# Xikar round hygrometer - $13 at Thompson



## mrnuke (Aug 24, 2013)

I just came across this last night. If you can stand Thompson, grab it here for $13: Xikar Round Hygrometer - Thompson Cigar
At the cart, enter coupon code "STOGIE" for an additional 10% off and free shipping.


----------



## earcutter (Aug 25, 2013)

Good looking out - thanks!


----------



## earcutter (Aug 25, 2013)

So I figured I needed a new hygrometer and I have never ordered from Thompson before so, I ordered a single unit. With the code, shipped, it was under $12!!
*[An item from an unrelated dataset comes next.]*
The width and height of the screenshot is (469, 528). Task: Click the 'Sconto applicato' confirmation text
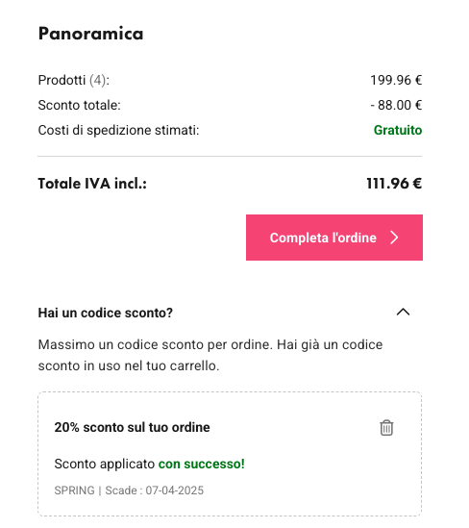[x=105, y=464]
I figure if the co. does right and ships the product in a timely manor, I'll try some of their samplers next pay. This might be the start of something good !!


----------



## madbricky (Mar 29, 2013)

At that price buy a dozen and sell on Fleabay to pay for the 2 or 3 you need for a large humidor.


----------



## mrnuke (Aug 24, 2013)

Bawlz! Price is back at $22. At least I managed to snatch a couple over the weekend.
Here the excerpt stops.